Hello, Im having problems with my wireless adapter (its a gigabyte GN-WP01GS) It is having slow unreliable signal and download speed problems. Am I installing the drivers right? it came in a .rar file containing a few .bins files, and a .cat .sys and .inf (attached pic of screenshot of rar file just in case it helps)


so i extracting them to windows/system32/drivers... is this correct, gigabytes website was absolutely no help! 

Thank you very much for your help in advance!


----------



## BCCOMP (Jul 9, 2007)

*Re: Where to unzip drivers?*

Hi,

This driver does not have a setup.exe file so you will have to install the driver manually.

Make a new folder in MY Documents and name it WLAN
Extract (Unzip) the driver to MY Documents\WLAN

This driver needs to be manually installed through the Device Manager (no setup.exe file)

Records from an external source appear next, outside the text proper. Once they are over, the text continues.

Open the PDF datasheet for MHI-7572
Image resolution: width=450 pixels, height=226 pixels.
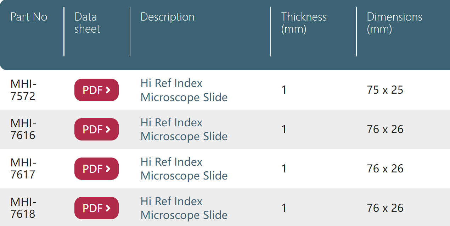[96, 90]
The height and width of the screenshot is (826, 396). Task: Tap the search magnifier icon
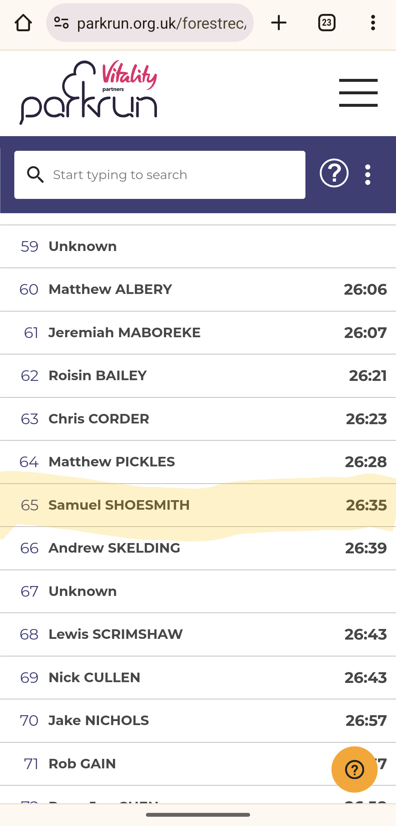point(35,175)
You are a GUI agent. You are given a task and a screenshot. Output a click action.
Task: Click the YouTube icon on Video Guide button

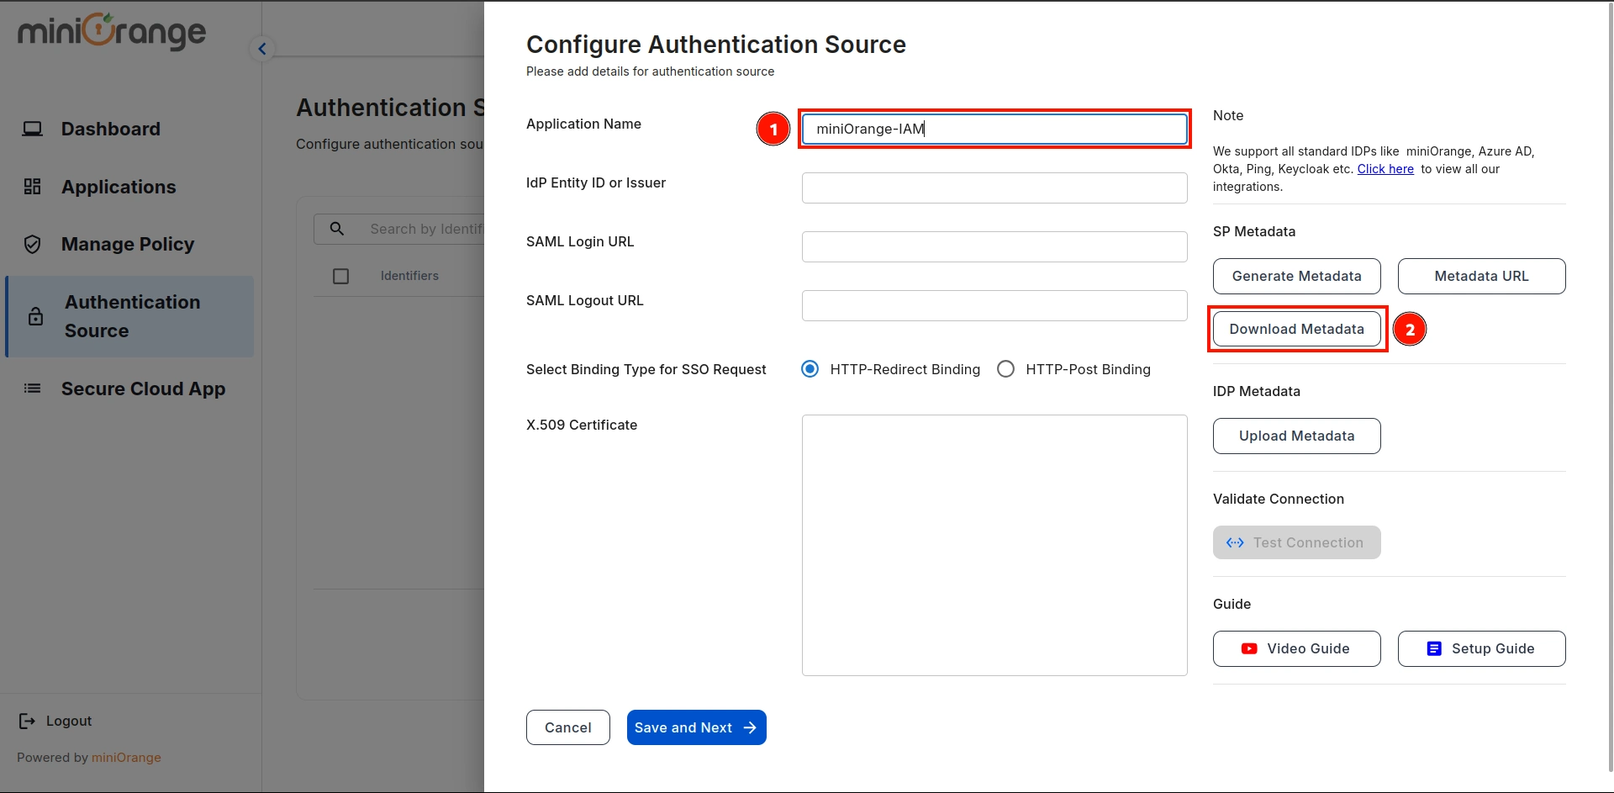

To install the driver manually:
Go to the Device Manager
Right click on your wireless Lan driver>Update
Select: No, not this time
Select: Install from a list or specific location (Advanced)
Select: Include this location in the search
Select Browse and browse to the folder you extracted the driver to (MY Documents\WLAN).
XP should install the driver.

Bill


----------



## Default08 (Sep 7, 2008)

*Re: Where to unzip drivers?*

Thank you bill!


----------



## BCCOMP (Jul 9, 2007)

*Re: Where to unzip drivers?*

Did you get the driver installed OK?
Bill


----------



## Default08 (Sep 7, 2008)

*Re: Where to unzip drivers?*

Yes it did. I appreciate the help greatly!


----------



## BCCOMP (Jul 9, 2007)

*Re: Where to unzip drivers?*

Hi,
Anytime, thats what were here for.
Glad to hear it worked out for you.
Thanks for letting us know.

Bill


----------